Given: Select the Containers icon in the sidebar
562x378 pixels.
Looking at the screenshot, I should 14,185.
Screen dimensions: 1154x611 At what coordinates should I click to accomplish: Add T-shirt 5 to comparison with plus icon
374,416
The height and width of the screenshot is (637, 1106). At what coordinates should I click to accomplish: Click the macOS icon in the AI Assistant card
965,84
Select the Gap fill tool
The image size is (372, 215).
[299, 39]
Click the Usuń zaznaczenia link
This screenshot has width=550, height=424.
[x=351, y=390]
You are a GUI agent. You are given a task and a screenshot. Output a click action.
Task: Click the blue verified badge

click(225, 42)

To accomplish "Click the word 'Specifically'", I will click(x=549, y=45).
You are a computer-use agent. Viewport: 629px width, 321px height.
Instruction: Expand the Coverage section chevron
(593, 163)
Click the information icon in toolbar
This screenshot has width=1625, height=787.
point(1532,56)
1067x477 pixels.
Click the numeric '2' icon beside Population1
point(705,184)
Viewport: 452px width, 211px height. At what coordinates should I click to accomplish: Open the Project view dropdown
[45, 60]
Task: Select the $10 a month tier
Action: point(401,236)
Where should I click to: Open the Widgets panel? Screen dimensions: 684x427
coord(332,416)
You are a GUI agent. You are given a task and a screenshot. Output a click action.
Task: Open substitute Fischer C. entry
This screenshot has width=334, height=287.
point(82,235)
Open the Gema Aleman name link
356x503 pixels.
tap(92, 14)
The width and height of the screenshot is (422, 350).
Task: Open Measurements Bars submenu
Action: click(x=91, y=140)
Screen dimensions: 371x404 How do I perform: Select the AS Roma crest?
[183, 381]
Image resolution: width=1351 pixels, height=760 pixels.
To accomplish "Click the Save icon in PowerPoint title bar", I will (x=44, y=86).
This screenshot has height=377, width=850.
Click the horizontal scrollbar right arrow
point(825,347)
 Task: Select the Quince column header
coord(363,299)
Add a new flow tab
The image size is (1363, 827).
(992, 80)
::::::
In the records, find every line that has the string "will" and copy it.

__Response to the task__:
To accomplish "Click the word 'Specifically'", I will click(x=549, y=45).
To accomplish "Click the Save icon in PowerPoint title bar", I will (x=44, y=86).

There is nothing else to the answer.